L’œuvre sans fin de Philippe Blanchon
Philippe Blanchon crée une œuvre monumentale où des voix se croisent de manière énigmatique d’un livre à l’autre. La mise en abyme ne cesse de s’approfondir dans un mouvement autant d’itérations que de vertiges. Il vient renforcer le « au commencement la répétition » de Michaux. Des scènes s’ouvrent, des voix se mêlent. Temps et lieux font de même au sein d’un labyrinthe aussi horizontal que vertical. Le poète semble la mesure de toute chose mais les apparences sont trompeuses. La poésie est habitée de failles. Elles mettent à mal tous les sophistes des prétendus savoirs.
Blanchon déroule les textes de manière à créer une maïeutique non étrangère à la réminiscence comme à l’advenir à soi et au monde sans pour autant qu’une totalité se noue. Parleurs et interlocuteurs du poète inventent leurs propres histoires afin, par le dialogue, de détruire celui qui les précède et en puisant des anecdotes de ça et de là selon divers cycles.
Dans Chevaux des vagues, le poète reprend celui de Martin. Il se trouve dans ce texte en conflagration ou en dialogue avec Sandra. L’échange permet de traverser le monde et de convoquer une fois de plus l’histoire, l’art, la littérature.
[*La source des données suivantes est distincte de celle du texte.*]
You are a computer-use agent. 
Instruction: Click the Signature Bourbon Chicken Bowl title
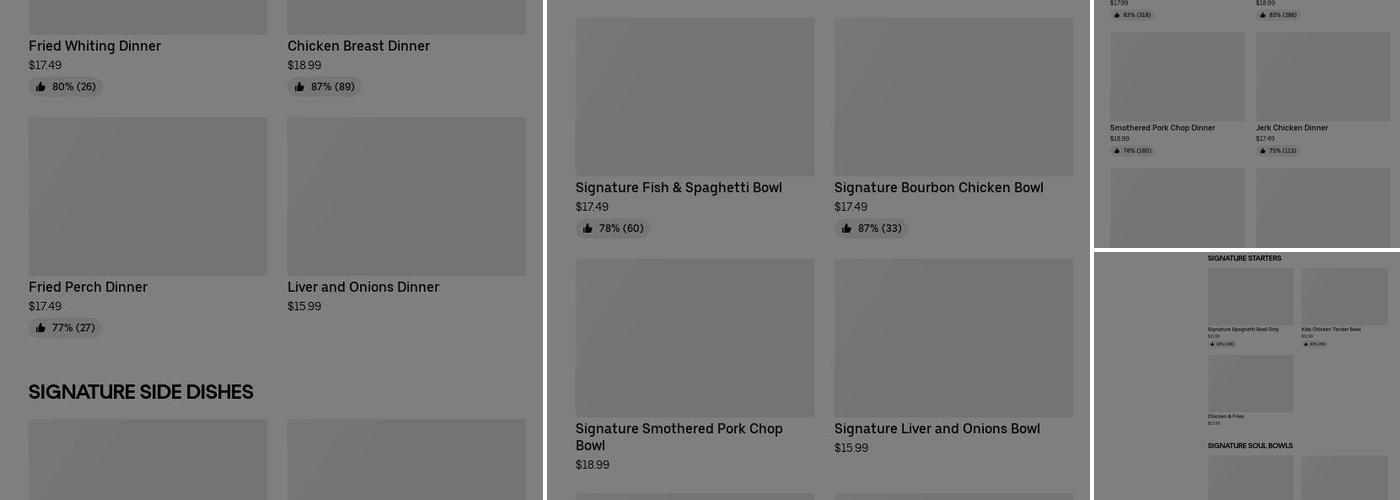click(938, 188)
Le dialogue crée un feuillage dont le poète multiplie les branches sans chercher à les réunir. L’impatience du sens étincelle mais reste une vue de l’esprit. Elle échappe au livre. La femme vient vers l’homme mais le chemin qui pourrait les réunir se renverse, porté par la rafale circulante de phrases rases, sans embellissements factices et superfétatoires.
La parole est prise de frémissements, d’éclats « purs » presque abstraits mais par effet de littéralité. Dans le grillage des lignes la cohérence demeure défaite. C’est pourquoi Philippe Blanchon continue sa quête. Elle est liée au ventre de l’être et du monde par delà toutes ses limites, temporelles ou géographiques. Le texte — celui-ci comme ceux qui le précédent ou le suivront – devient symétrique aux luttes du poète et du monde. La paix ne se trouve nulle part. Les guerres y demeurent, elles sont les montres du temps.
Tout reste en éternel débat, corps contre corps : l’œuvre s’amarre donc au plus grand des voyages. Il n’a rien de reposant.
jean-paul gavard-perret
Philippe Blanchon, Chevaux des Vagues, Editions la Nerthe, 2014.